Instructing the rest of the band not to listen to other versions, GL sax player Steve Asetta did the same when he set out to write the score. "I imported the DVD to my computer without the sound, and just let the visuals and the plot dictate the keys and the motifs," says Steve. "Then I utilized our instrumentation. Chris [Cretella, guitarist] composed a few sections and we collectively improvise, too, which is a big part of Goose Lane. After we perform I will go back to listen to [other soundtracks], but not right away. I have been watching parts of the film almost daily for months. I never get tired of Lon Chaney's performance, though. There is a reason he is a legend, and this film is a good example of that."

Even if you don't know anything about silent movies, all you need to know is that Goose Lane is involved to know that this will be something cool. Just show up.

Since Mike Paolucci--one of the band's two drummers--will be involved in Yale's graduation that night, the band will perform as a five-piece. The other drummer, Dave Parmelee (also of the Vultures and Horsefeathers), will be banging on a "special steroidal drum kit" put together for this show, Steve tells us, with "two pretty massive parade bass drums that serve as our tympani." Joining Steve (on soprano, alto, tenor and baritone sax) and guitarist Chris are Nick Antolini (tenor and alto saxes) and Warren Brelsford (also a Vulture) on bass. The score includes sections called "Zanzi's Circus," "Alonzo's Act," "Nannon's Complaint," "Breakdown," "Alonzo's Ass Whuppin'" and more.

You may have heard some of Steve's compositions in other films--he worked on the soundtrack to one of noted Hamden-based author/filmmaker Gorman Bechard's first films, Disconnected (released in 1983), as well as some stuff for PBS (Steering Into the Future and Troubled Waters--both "dire environmental warning films," Steve says) and other educational films and radio spots. "But nothing as cool as being able to play my stuff with Goose Lane." - New Haven Advocate


Goose Lane-The First Goose Lane Record (2003)
Goose Lane presents The Nutcracker (2005)

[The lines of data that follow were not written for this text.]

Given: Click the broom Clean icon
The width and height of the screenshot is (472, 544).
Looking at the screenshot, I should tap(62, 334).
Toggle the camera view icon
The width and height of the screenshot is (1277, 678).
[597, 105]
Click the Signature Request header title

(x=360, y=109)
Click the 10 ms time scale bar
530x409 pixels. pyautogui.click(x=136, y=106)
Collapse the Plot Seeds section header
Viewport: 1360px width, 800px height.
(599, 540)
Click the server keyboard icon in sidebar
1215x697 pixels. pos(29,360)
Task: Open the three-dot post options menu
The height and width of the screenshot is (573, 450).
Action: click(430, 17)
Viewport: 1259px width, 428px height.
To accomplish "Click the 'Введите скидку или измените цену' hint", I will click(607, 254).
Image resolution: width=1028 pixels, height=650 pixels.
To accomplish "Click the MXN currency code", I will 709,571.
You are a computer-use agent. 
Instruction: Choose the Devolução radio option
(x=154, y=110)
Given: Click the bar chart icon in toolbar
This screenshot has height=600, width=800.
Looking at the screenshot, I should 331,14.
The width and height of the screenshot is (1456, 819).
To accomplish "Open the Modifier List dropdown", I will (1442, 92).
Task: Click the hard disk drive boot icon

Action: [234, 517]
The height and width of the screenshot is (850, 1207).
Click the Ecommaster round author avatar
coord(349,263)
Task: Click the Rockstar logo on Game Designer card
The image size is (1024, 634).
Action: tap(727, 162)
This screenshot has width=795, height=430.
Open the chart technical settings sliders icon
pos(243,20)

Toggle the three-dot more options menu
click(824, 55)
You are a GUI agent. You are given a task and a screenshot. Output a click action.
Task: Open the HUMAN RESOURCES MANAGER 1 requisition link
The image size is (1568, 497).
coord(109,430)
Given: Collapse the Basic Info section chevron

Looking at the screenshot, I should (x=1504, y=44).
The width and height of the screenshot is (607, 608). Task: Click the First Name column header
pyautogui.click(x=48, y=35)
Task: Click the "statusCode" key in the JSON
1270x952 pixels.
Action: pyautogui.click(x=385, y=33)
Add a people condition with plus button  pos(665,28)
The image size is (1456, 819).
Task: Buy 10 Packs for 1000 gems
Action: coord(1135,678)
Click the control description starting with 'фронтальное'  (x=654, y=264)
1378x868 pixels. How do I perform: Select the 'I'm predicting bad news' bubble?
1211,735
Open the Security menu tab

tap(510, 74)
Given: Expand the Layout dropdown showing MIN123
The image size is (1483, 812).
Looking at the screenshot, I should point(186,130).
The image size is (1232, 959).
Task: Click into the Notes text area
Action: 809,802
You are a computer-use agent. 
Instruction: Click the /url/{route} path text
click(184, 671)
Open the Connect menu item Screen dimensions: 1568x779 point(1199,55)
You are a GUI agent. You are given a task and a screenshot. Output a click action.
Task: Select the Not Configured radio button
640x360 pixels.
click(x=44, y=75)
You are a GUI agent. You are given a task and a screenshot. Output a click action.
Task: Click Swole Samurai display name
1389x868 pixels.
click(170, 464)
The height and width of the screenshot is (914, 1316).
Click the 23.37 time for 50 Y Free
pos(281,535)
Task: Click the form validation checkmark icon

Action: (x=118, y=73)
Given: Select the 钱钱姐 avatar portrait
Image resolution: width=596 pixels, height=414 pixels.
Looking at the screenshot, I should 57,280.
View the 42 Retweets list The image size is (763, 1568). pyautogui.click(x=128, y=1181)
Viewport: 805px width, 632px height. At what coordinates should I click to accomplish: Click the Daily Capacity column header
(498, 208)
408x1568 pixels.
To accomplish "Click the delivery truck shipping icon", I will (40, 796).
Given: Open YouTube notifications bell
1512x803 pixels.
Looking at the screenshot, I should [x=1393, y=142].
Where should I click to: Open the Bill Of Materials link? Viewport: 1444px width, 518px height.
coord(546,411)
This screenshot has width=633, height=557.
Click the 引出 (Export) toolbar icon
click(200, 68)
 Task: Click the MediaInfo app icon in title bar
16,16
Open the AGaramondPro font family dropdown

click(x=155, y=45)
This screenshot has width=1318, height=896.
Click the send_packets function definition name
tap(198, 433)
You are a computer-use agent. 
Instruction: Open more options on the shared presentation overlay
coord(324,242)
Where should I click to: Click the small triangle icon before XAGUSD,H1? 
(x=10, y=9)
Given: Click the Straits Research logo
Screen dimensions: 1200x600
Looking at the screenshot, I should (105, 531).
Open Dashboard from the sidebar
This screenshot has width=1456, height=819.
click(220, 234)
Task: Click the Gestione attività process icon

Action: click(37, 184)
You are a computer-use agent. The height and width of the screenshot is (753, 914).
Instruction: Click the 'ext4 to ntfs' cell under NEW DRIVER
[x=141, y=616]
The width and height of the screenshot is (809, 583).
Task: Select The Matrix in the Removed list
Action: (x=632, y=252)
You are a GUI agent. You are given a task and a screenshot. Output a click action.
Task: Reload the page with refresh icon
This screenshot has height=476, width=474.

Goose Lane-%100 More Tuba (2007)



Goose Lane was founded in 1997 by drummer Dave Parmelee and guitarist/composer Chris Cretella; two self-confessed metal-heads with a then newfound interest in improvisation, jazz, modern classical, and experimental music of all stripes. Since its inception, the band has been dedicated to playing the compositions and arrangements of guitarist and co-founder Chris Cretella. Goose Lane’s pieces range in construction from tightly orchestrated and composed pieces wherein every note is carefully considered and placed to simple jazz head arrangements that develop into exciting improvisations. However, regardless of how unique each composition may be, each one still has that Goose Lane sound. Because of the diverse nature of its book of compositions and the top-notch level of musicianship of its members, Goose Lane can easily adapt its set to its venue. This has allowed the group to feel as at home in a rowdy bar where the audience has collectively consumed no less than 70 gallons of bourbon as it feels at a refined art opening where the heaviest item on the menu is brie.

Over the course of the last three years Goose Lane has become involved in providing music for both theatre and film. The group has performed and/or recorded Chris’ incidental music for the play Once Upon A Time On Calvary (dir. Leslie Blatteau) and his score for the film The Last Chinese Checkers (dir. Adam Cummins). In addition, the group has also performed resident reedman Steve Asetta’s score for the silent film The Unknown (dir. Todd Browning) featuring Lon Chaney, accompanying the film as it rolled.

Much like Yale University, Goose Lane is fast becoming a cultural institution of the highest caliber in the old Elm City. Goose Lane has been performing its own unique blend of jazz, classical, metal, funk, and good old-fashioned improv in and around New Haven, CT for over ten years and in half as many configurations. In this time Goose Lane has grown from a scrappy young duo playing in-your-face compositions and improvisations to a six-piece chamber ensemble capable of both orchestral precision or freewheeling free play at the drop of a hat.